74. ISPs that own no telecommunications facilities and lease transmission, such as T1 lines, from telecommunications carriers to transmit their information services, do not contribute directly to universal service, but they make indirect contributions through charges paid to the underlying telecommunications carrier providing the leased telecommunications services.   As discussed above, the Commission concluded in the Report to Congress that facilities-based ISPs that provide no stand-alone telecommunications services could be required to contribute to universal service under its permissive authority, but the Commission declined to exercise its permissive authority at that time.  Given the anticipated growth of broadband Internet access, and the growth of broadband Internet access provided by ISPs, we believe it is now the appropriate occasion to investigate, among other things, the questions that remain unanswered by the Report to Congress.  Specifically, we ask whether broadband Internet access providers that supply last-mile connectivity over their own facilities should be required to contribute to universal service based upon their self-provisioning of telecommunications.
-- In Re Appropriate Framework for Broadband Access to the Internet over Wireline Facilities, CC Docket No. 02-33, CC Dockets Nos. 95-20, 98-10, NPRM (February 15, 2002) http://hraunfoss.fcc.gov/edocs_public/attachmatch/FCC-02-42A1.doc

    School and Library Program

Under the schools and libraries support mechanism, eligible schools, libraries, and consortia that include eligible schools and libraries, may apply for discounts for eligible telecommunications services, Internet access, and internal connections.   Discounts on eligible services range from 20 percent to 90 percent, depending on economic need and whether the applicant school or library is located in an urban or rural area.

**Data provided**:

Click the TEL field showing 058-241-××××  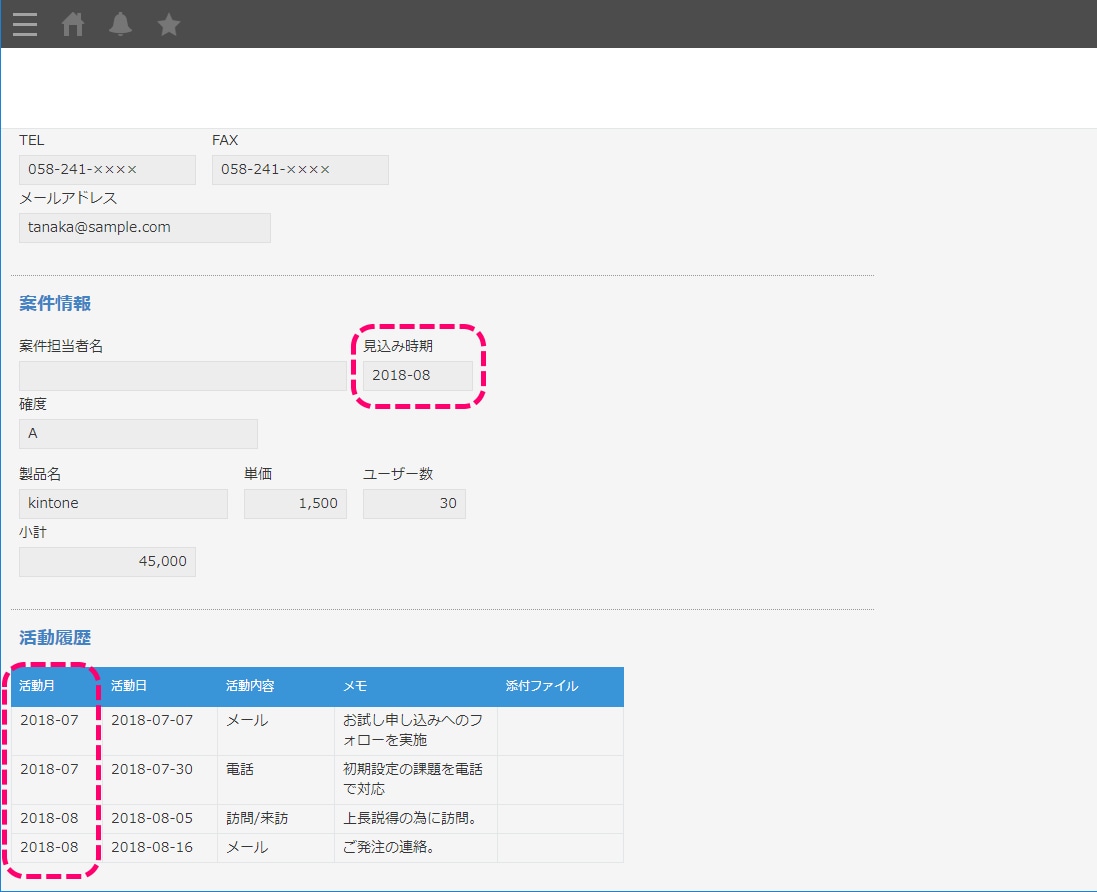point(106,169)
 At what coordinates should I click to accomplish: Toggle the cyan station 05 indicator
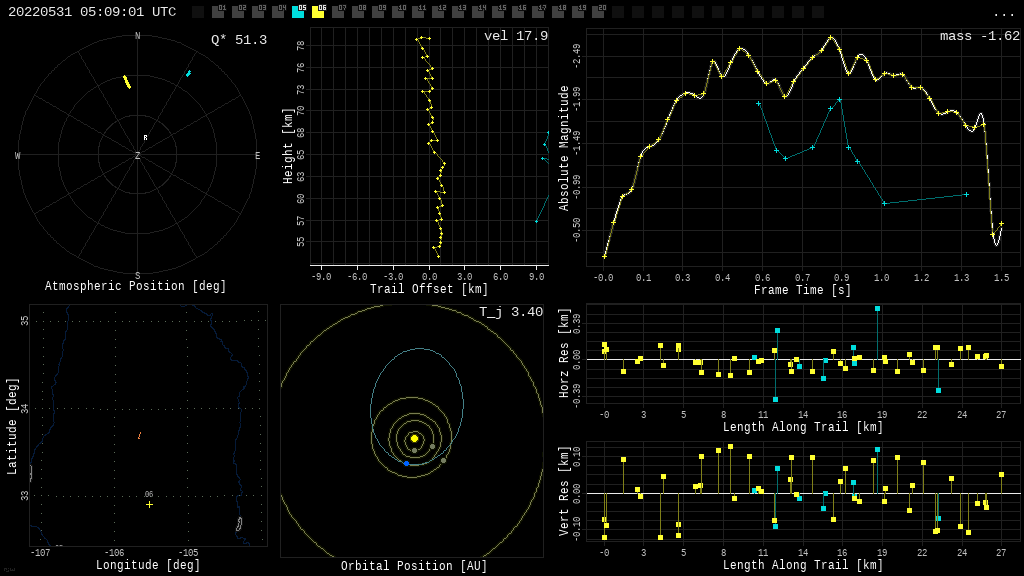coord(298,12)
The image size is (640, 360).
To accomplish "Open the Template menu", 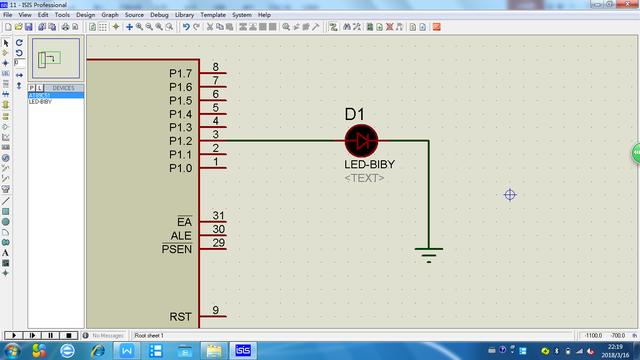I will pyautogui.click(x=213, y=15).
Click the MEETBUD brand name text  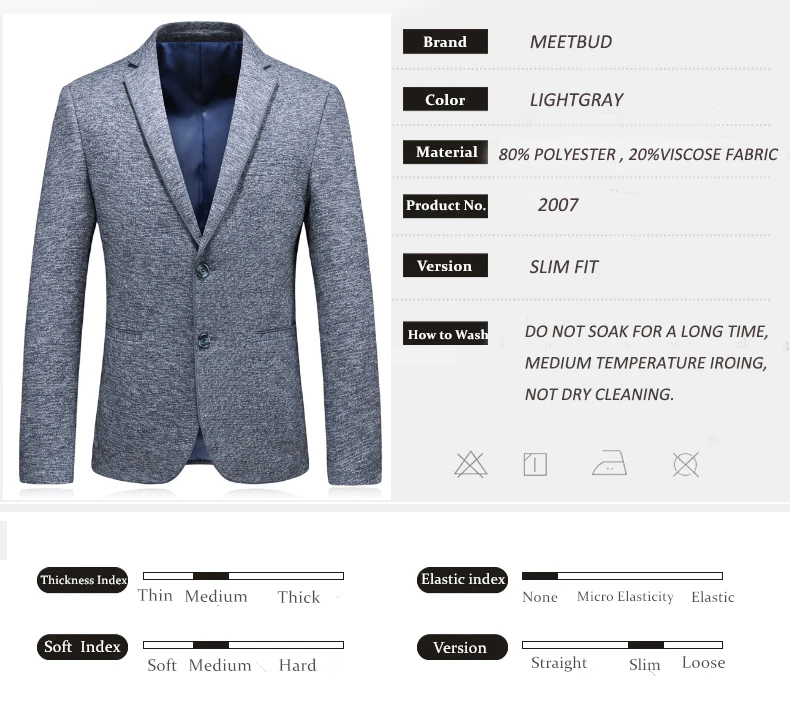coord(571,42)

--

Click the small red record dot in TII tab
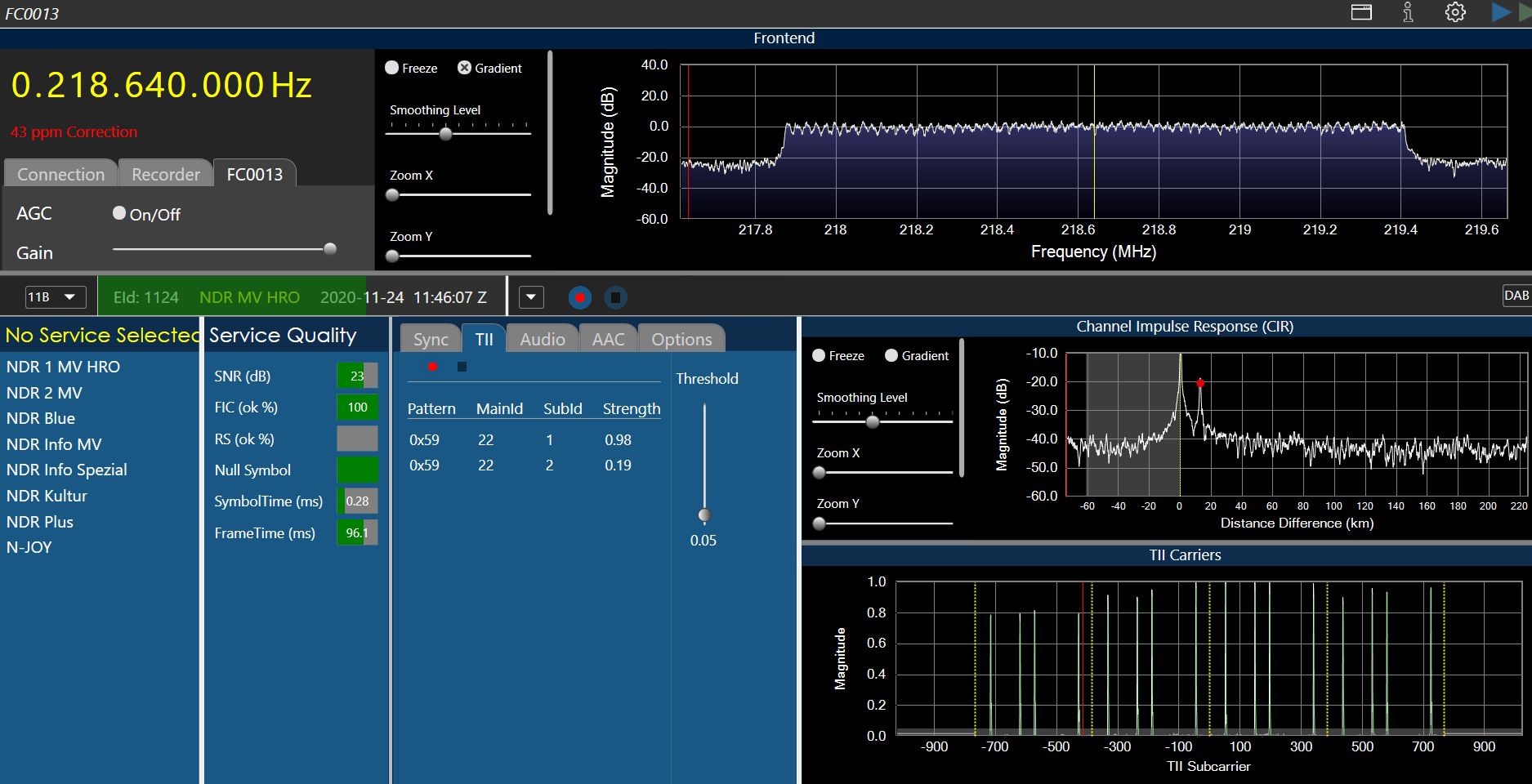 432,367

* * *

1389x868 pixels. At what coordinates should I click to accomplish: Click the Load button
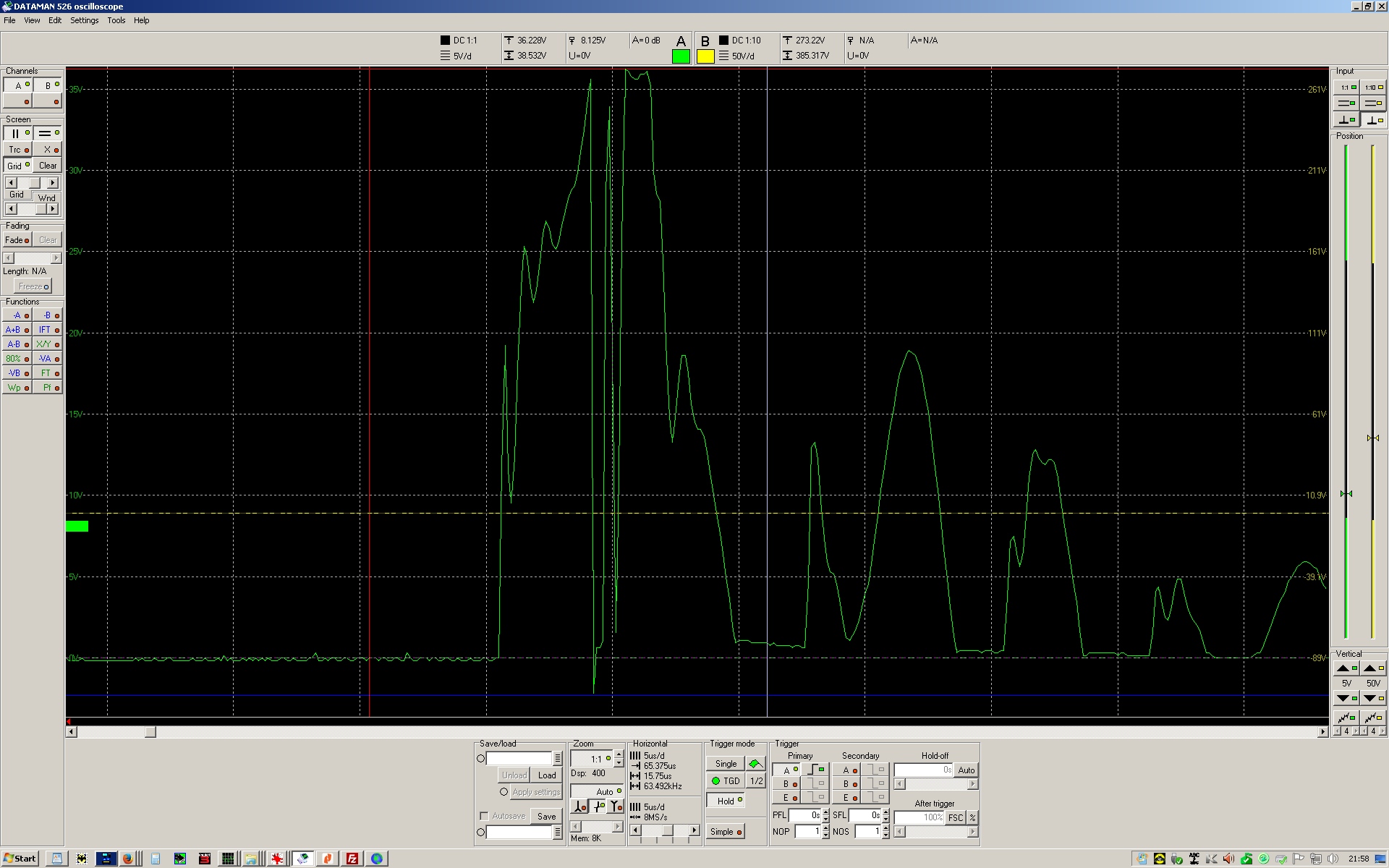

**Request**:
Rewrite the universal service text from "Under the schools" to "or rural area.", putting "internal networks" in place of "internal connections". The entries are separate material with no connection to the universal service text.

**The solution**:
Under the schools and libraries support mechanism, eligible schools, libraries, and consortia that include eligible schools and libraries, may apply for discounts for eligible telecommunications services, Internet access, and internal networks.   Discounts on eligible services range from 20 percent to 90 percent, depending on economic need and whether the applicant school or library is located in an urban or rural area.